Bees produce the substance after feeding on rhododendron flower pollen, which carry a natural neurotoxin called grayanotoxin. The neurotoxin can induce hallucinations, and trigger other bodily responses including blurred vision and vomiting.
Footage shows the bear, dubbed Balkiz, looking dazed and confused as it sits upright on the back of a pickup truck, presumably questioning its life choices.
Fortunately, veterinarians were able to save the bear.
"Balkiz's health condition is good, we will leave her to her living space as soon as possible," reads an update by the Turkish Ministry of Agriculture and Forestry.

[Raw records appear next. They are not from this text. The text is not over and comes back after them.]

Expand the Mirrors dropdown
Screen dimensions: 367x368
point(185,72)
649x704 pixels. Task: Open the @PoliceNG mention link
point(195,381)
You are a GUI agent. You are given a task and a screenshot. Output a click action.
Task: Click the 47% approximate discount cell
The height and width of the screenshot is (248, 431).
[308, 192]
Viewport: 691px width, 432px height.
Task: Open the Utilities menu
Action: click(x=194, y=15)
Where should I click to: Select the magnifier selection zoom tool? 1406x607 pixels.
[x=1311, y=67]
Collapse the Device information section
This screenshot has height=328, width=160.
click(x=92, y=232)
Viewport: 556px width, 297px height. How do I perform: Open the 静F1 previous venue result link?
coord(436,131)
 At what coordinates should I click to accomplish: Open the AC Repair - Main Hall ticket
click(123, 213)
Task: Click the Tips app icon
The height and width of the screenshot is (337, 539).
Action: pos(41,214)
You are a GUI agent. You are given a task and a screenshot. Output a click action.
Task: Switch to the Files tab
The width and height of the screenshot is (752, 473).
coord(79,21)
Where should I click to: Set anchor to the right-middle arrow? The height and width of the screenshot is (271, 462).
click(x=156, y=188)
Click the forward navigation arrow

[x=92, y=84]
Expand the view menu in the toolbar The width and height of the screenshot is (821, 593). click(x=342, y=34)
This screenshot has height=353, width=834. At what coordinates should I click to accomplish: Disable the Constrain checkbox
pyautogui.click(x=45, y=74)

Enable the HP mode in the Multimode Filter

Düzce’de bitkin halde bulunan yavru boz ayımızın sağlık durumu iyi, ekiplerimiz tedavisine devam ediyor. @milliparklar
Balın dozunu kaçıran sevimli “kızımıza” bir isim verelim, adıyla yaşasın😊 💬 pic.twitter.com/dZsI2FcsIw
— T.C. Tarım ve Orman Bakanlığı (@TCTarim) August 11, 2022
Balkiz is far from the first to get a taste of the "mad honey." According to researchers, there are reports of Greek soldiers poisoning themselves in 401 BC after returning from their victory following their defeat of the Persians.
"They decided to feast on local honey stolen from some nearby beehives," retired anthropology professor Vaughn Bryant told the WaPo. "Hours later the troops began vomiting, had diarrhea, became disoriented and could no longer stand; by the next day the effects were gone and they continued on to Greece."
According to Bryant, the Persians set a literal honeypot trap hundreds of years later and got their revenge on the Greeks, who were unable to fight after eating the honey.
These days, the honey is extremely rare and sought after for its purported medicinal properties, according to The Guardian. In Turkey, some even seek it out for recreational use.
As for Balkiz, the lesson learned after the unfortunate encounter is pretty straightforward.
"May she eat everything in moderation, even honey," Turkey’s minister of agriculture and forestry, Vahit Kirisci, tweeted in response to the news of Balkiz's eventual release back into the wild.